Today Grant Barrett, co-host of Public Radio’s A Way with Words, complained, “Wikipedia is not reliable. There are times when I’ve entered information into a page, gone back later, and found someone has, excuse me, crapped all over my work.”

I have long advised my students not to cite Wikipedia as a source, and not to believe anything found therein without cross-checking other sources. After learning what I will relate to you below, I’ve revised that advice: Now I tell 'em, don’t go to Wikipedia at all.

(Disclosure of potential bias: I too have written paragraphs for Wikipedia on topics on which I’m an acknowledged expert – and returned later to see that some self-appointed guardian has removed most of it and, yes, crapped on the rest of it.)

This from the New York Times:[1]

MONDAY, DECEMBER 5, 2005

NEW YORK According to Wikipedia, the online encyclopedia, John Seigenthaler is 78 years old and the former editor of The Tennessean in Nashville. But is that information, or anything else in Seigenthaler's biography, true?

The question arises because Seigenthaler recently read about himself on Wikipedia and was shocked to learn that he "was thought to have been directly involved in the Kennedy assassinations of both John and his brother Bobby."

"Nothing was ever proven," the biography added.

“The case,” the Times continued, “set off an extensive debate on the Internet over the value and
reliability of Wikipedia and, more broadly, over the nature of online information."

Mikayla Gilbreath was a 15 year-old jazz saxophonist and journalist when she became a a columnist for All About Jazz. She claims “jazz legend Sonny Rollins, international jazz star Candy Dulfer, and President of the Jazz Journalists Association Howard Mandel” as her mentors, and has interviewed sax legend David "Fathead" Newman. Mikayla and her performances have been profiled in AllAboutJazz.

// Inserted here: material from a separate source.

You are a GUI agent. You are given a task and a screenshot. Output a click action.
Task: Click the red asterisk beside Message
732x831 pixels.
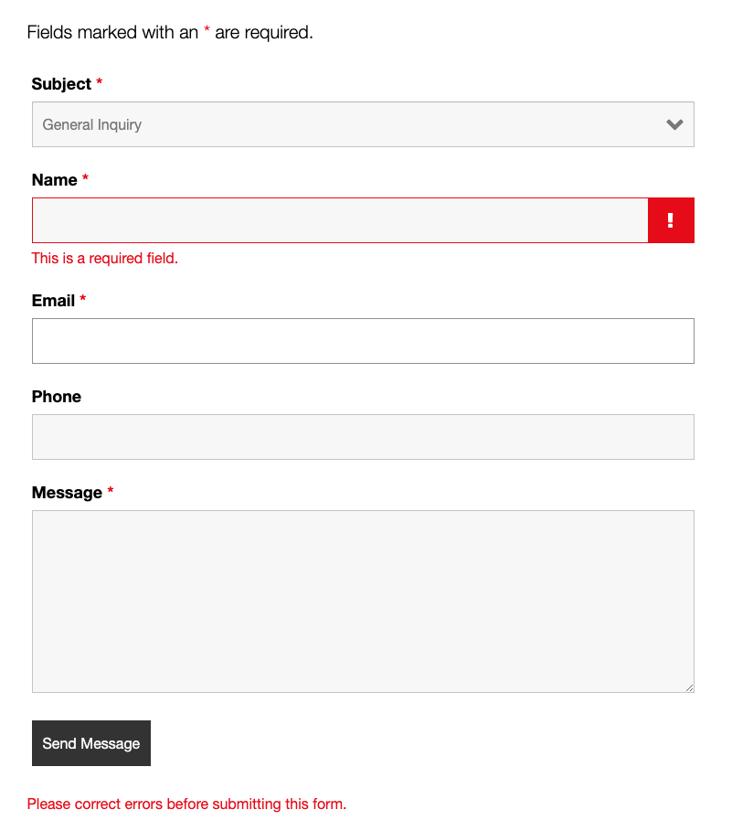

The guardians of Wikipedia, hiding behind screen names and protected pages that prevented replies or queries to them, removed the article about Mikayla. Eventually a dialog ensued at the noted URL; Mikayla is “not famous enough”; “Wikipedia is not a place to ‘promote’ anyone or anything”; too much of the article seemed to be taken from a previously published magazine article.

As an interviewer, Mikayla seems to be the Larry King of the jazz world. As a musician, she tours nationally, has been covered in the press, and has enjoyed accolades from jazz cognoscenti – quite unusual for a 15-year-old. So much for ‘not famous enough.’

Wikipedia pages include articles on Moe's Southwest Grill (and the unrelated Mo's Restaurants), both mass-market chains that offer, I suppose, good food, but no other signs of distinction that would merit an encyclopedia entry. And there’s a very odd page of military market research, titled “List of Hawker Hurricane operators”. So much for ‘no promotion.’

There may have been something to the copyright violation accusation. Then again, the articles were written by Mikayla’s grandfather. Gramps may have held onto the copyright, enabling him to use the material freely on Wikipedia. But the guardians didn’t bother to ask.

Wikipedia founder Jimmy Wales wrote, “People like us write Wikipedia…. We want to keep it growing… inviting participation from everyone.”

And then crapping on it.

An open-source encyclopedia is actually a fine idea. But Wales has not yet found the right model – the right set of rules and guidelines – to make such a thing work.

I hope a better model comes along, and when it does, it will recognize writers’ tendencies to want to “own” their articles. And their resulting habit, especially if they have too much time on their hands, of lurking on the wiki and erasing everyone else’s attempts to improve it.



[1] “Wikipedia: Open-source, and open to abuse.” By Katharine Q. Seelye The New York Times, December 5, 2005.